Yazarlar ya da sanatsal üretim yapan kişiler açısından bu sürecin çok verimli geçtiğini düşünüyorum. Üretim için gereken koşullar, kendiliğinden oluştu. Bizim için en değerli şey zaman; onun da büyük kısmı gündelik hayatın hayhuyu içinde, kontrolümüz dışında elimizden kayıp gidiyordu. Elbette bireysel üretime dayalı sanatlar için söylüyorum bunu. Tiyatro, sinema gibi alanlarda sıkıntılı bir süreç yaşandığı aşikâr. Ancak o alanlarda da yakın gelecekte farklı formatlar geliştirileceği kesin. Müzik her zaman öncüldür. Müzik alanındaki dönüşüm çok hızlı; onu takip edersek neyin neye evrileceğini tahmin etmek çok zor değil. Tabii ki sosyal hayatın büyük bir hızla yok oluşu, bunun kişisel tercihle değil de bir zorunlulukla meydana gelmiş olması insanın kolay kabul edebileceği bir şey değil. Geçici bir süreyle depresif bir ruh haline neden olabilir bu. Ancak bunun, kısa sürede atlatılabilecek bir sorun olduğunu düşünüyorum. İnsan beyni inanılmaz bir hızla, her koşula uyum sağlayabilecek özellikte. Zaten Homo Sapiens’in on binlerce yıldır hayatta kalmasını sağlayan özellik bu.

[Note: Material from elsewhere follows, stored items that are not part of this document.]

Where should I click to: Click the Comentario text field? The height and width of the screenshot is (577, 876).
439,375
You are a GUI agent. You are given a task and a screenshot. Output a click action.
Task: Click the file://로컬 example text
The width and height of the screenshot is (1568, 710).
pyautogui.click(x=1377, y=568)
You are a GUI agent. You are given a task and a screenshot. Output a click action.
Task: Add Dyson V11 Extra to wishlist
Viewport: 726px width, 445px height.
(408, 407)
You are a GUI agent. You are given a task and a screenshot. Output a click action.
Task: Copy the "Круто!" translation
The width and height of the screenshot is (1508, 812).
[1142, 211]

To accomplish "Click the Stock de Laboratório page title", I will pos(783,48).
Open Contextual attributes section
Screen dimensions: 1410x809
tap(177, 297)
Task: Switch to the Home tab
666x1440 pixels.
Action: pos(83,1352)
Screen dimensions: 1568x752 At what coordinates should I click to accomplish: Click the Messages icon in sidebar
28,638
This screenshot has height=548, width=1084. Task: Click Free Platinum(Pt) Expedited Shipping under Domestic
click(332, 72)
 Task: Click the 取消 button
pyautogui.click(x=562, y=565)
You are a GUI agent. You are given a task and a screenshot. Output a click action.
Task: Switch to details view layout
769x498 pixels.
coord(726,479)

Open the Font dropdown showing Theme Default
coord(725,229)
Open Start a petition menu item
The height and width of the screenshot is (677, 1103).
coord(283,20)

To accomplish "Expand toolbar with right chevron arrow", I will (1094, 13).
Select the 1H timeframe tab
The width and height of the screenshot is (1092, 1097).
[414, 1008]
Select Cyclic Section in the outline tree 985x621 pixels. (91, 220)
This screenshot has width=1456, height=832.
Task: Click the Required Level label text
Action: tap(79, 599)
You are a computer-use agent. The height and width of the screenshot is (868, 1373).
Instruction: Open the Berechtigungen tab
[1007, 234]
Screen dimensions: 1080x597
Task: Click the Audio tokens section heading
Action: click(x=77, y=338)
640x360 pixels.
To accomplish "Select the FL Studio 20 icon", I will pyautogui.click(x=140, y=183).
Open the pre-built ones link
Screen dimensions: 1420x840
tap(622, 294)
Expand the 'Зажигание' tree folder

"DERGİLERİN SATIŞLARI DA ONLİNE PLATFORMLARA KAYDI"
Dergi dünyasında durum ne peki? Edebiyat dergileri nasıl etkilendi bu durumdan?
İzlediğim kadarıyla, dergiler kısa süreli bir sarsıntı yaşadıysa da, çoğu basılı olarak yayınlanmaya devam ediyor, ancak onların da satışlarının büyük kısmı online platformlara kaydı. Dijital platformlarda yayınlanan dergiler de sayıca arttı bu dönemde. Asıl üzerinde durulması gereken, bu gelişmeler sonucunda isteyen herkesin kendi dergisini yapabilecek duruma gelmiş olması. Kitap için de benzer bir durum söz konusu. Bu, bir yanıyla güzel: çeşitlenme ve zenginlik getiriyor, aynı zamanda otoritelerin ortadan kalkması anlamına geliyor. Ancak niteliğin düşme tehlikesini de beraberinde getiriyor.
"YENİ BİR ÇOCUK KİTABI GELİYOR"
Yeni kitap hazırlığı var mı?
Bu yıl, sonbaharda yeni bir çocuk kitabım yayınlanacak. Şu sıralar yoğun olarak ona çalışıyorum. Şiir kitaplarımın çoğunun, beş altı yıldır baskısı bulunmuyordu piyasada. Büyük ihtimalle şiirlerimin toplu baskısı da yapılacak.